WILLIAMSTOWN, Mass. — For the second time this fall, Williamstown Elementary School is closed for the day due to an issue with the heating system.
Shortly before 7 a.m. on Monday morning, the district used its "robocall" notification system to inform families of the closure.
Superintendent Douglas Dias said later in the morning that a leak in the school's primary boiler caused it to shut down over the weekend.
"Fortunately, the damage was contained to the boiler room itself, but the heat was off and there was no hot water," Dias said. "Considering the fact that the building was cool and not conducive to learning, we decided to play it safe."
Dias said that the building's custodian checked in on the boiler on Friday of the four-day Thanksgiving weekend and found it to be operating normally.
When the custodian arrived on Monday at 5 a.m., he discovered the problem.

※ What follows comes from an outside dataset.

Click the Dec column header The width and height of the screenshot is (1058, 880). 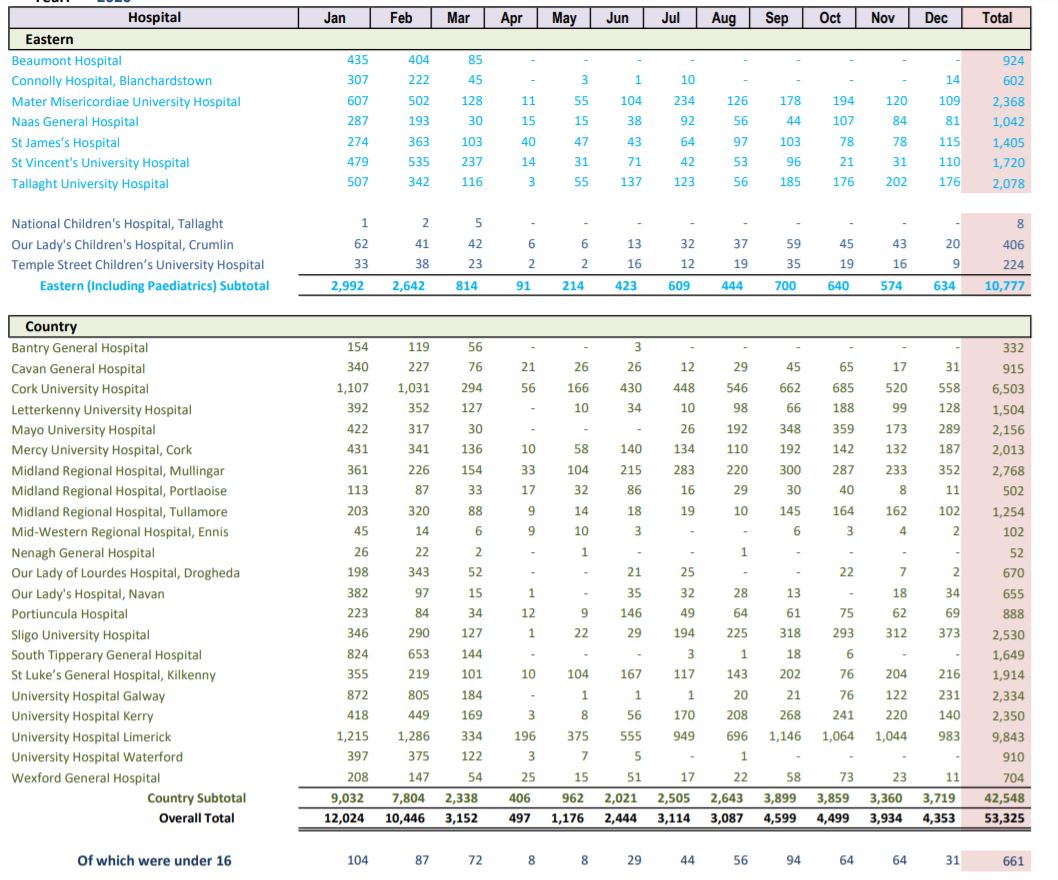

Dias said that a backup boiler - known to be problematic - did not automatically kick in when the primary unit failed. He did not yet know the reason why the backup did not engage.
"The one that was fully functional, which is all we need, that was the one that sprung a leak," Dias said.

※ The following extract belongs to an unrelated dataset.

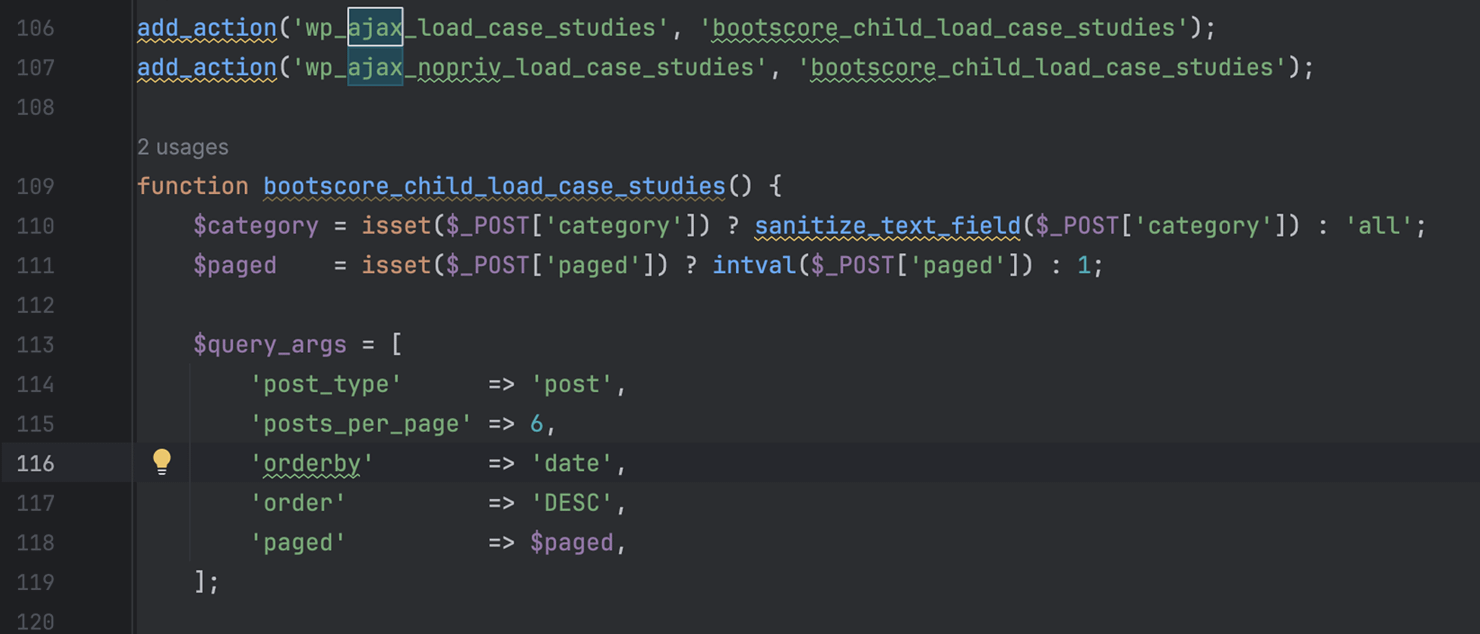
Task: Click the $category variable on line 110
Action: click(x=255, y=226)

Dias said was at the school early Monday morning along with Principal Joelle Brookner and Mount Greylock Regional School Facilities Supervisor Jesse Wirtes, who came to assist. WES, Mount Greylock and Lanesborough Elementary share central administrative services, including the superintendent, under an arrangement known as the Tri-District.
The other two schools opened on schedule Monday morning.
Dias said Monday it is likely that pupils at WES -- with two heating-related closures so far this year -- will be in school two days longer than their counterparts in June, when schools make up emergency closure days, like snow days.
"Right now, I'm concerned about every day we miss out of school," Dias said. "[The calendars] are out of sync. At the moment, that's just the way life is. It is highly unlikely the other two schools would be closed and WES would be open [between now and the end of the school year].
"We have to play the hand we're dealt."
Dias said plumbers were on the scene Monday morning making repairs, and he anticipated a normal school day on Tuesday.
Coincidentally, both closures created five-day weekends for pupils. The October closure was on the Thursday before a previously scheduled four-day weekend; WES was closed for pupils on Friday, Oct. 9, for a full day of professional development for staff.
Monday's closure extended the Thanksgiving weekend by an extra day.